面白い。
この作品が最も言いたいことは、恐らく「決めつけ」の危険性。
私はかなり好きな作品でした。
点数:88点
ワンシチュエーションで突き進む、低予算映画の極み。
ただ、この「ワンシチュエーション」という特性を、ハンデではなく特色に昇華するほど見事な演出。
通話先から聞こえてくる音声だけで、物語が進んでいく。
これにより、観客それぞれが自分の中の「決めつけ」のもと、想像を働かせる効果を生んでいる。
しかし、多くの観客の「決めつけ」は裏切られる。
改めて、この作品が最も言いたいことは、「決めつけ」の危険性。
音声だけで進行するこの作品の形は、この作品が発信したいメッセージと強い噛み合いを見せている。

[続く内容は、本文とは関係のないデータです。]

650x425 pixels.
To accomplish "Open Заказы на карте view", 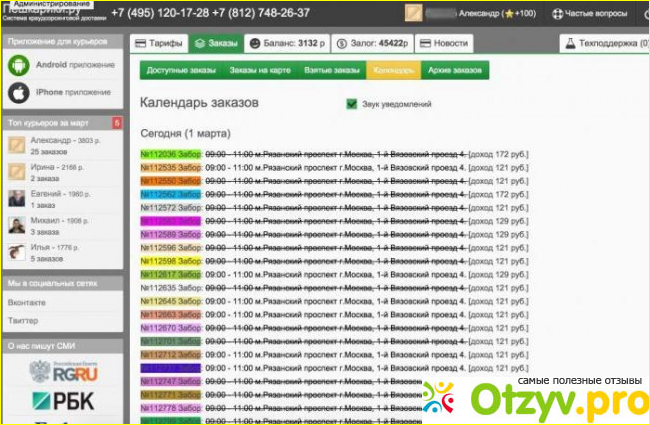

いや、このメッセージを発信したいからこそ、ワンシチュエーションにこだわったのだろう。
オペレーター室以外の描写を少しでもしてしまうと、
想像の余地を削ることになるから。
「オペレーター室からは、外の様子をまともに確認できない」。
これこそが臨場感とリアリティにも繋がっている。
場面転換をしてしまうと、途端に「映画感」が強まり、リアルからは乖離する。
この作品を見ている間、私達がリアルな緊張感を味わうのは、こうした工夫があるからこそ。
だから、たっぷり間を取り、カットも挟まない。
私達は、もう一つの現実への没入体験をしたのだ。
精神疾患を持つ患者家族、という問題にも鋭くメスを切り込んでいる。
一方で、場面が変わらないため、「飽きる」という意見も見られた。
確かに、そういう声が生まれるのもやむを得ないかもしれない。
特に私は、最序盤で少し飽きかけた。
「こんなに間をたっぷり取るのか」と。
ただ、あれは、「リアルと同じ時間の進みでやっていきますよ」宣言だったのだな、と今振り返ったら思う。